WHAT TO PRODUCE:
Since pictures are not part of the copy, please output only the lines from the one with "The height and width of the screenshot is (794, 623)." through the end of the data below, exactly as written.

EXCERPTED DATA:
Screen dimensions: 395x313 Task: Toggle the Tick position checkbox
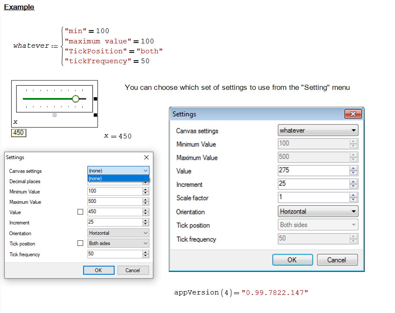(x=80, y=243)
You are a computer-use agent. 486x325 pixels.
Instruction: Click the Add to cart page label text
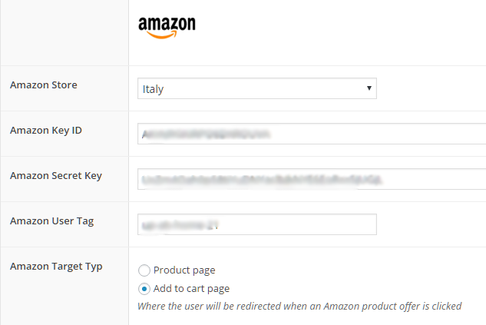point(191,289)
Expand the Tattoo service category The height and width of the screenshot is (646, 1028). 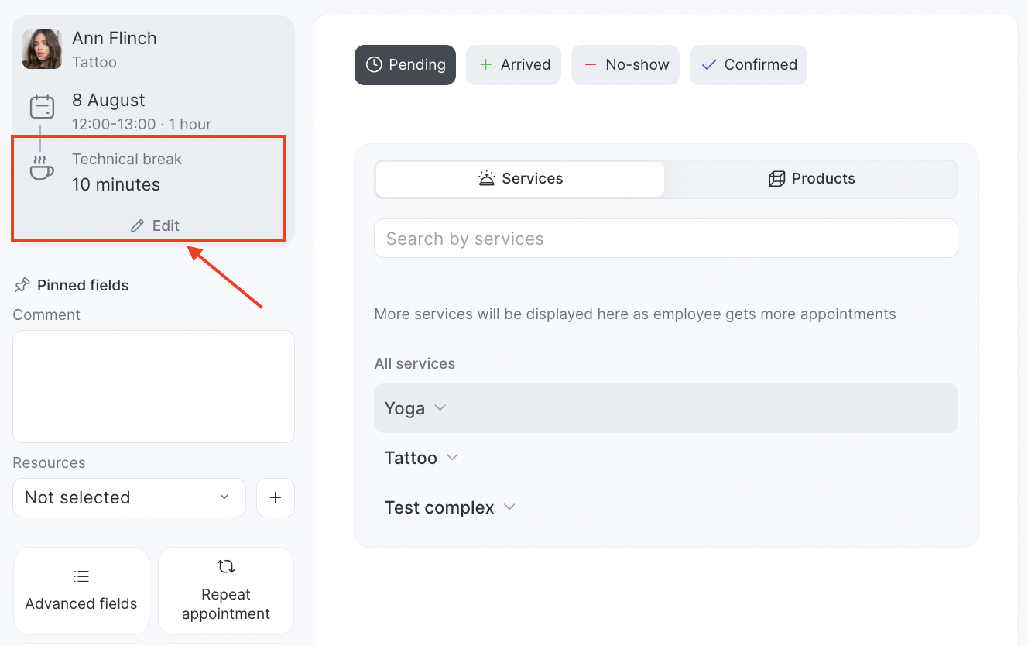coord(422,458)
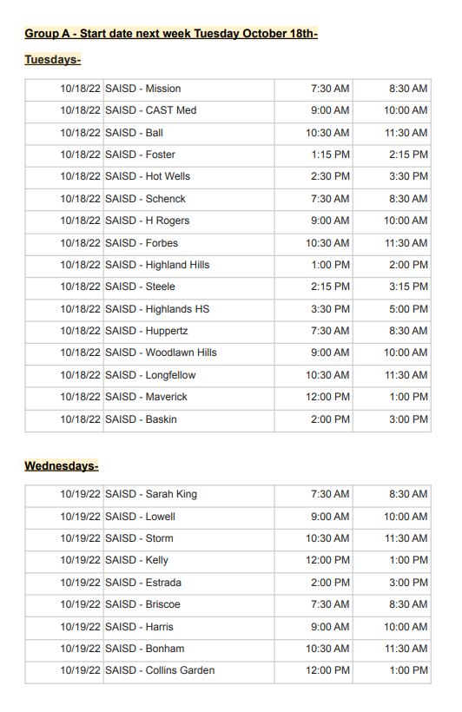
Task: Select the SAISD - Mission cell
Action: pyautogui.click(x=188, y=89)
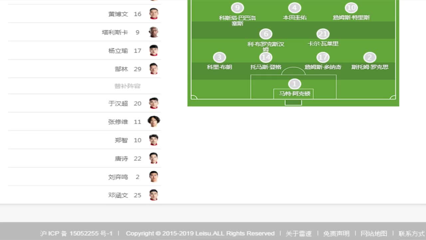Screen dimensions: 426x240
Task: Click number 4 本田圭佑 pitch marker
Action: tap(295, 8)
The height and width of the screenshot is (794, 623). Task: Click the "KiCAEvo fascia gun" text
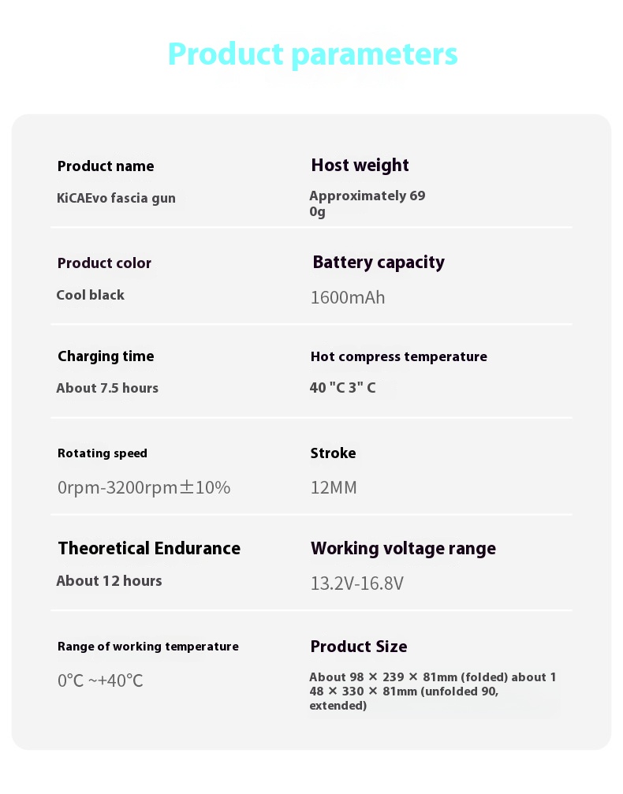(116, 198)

RESPONSE TO THE EXERCISE:
The height and width of the screenshot is (794, 623). Task: Click the "KiCAEvo fascia gun" text
(116, 198)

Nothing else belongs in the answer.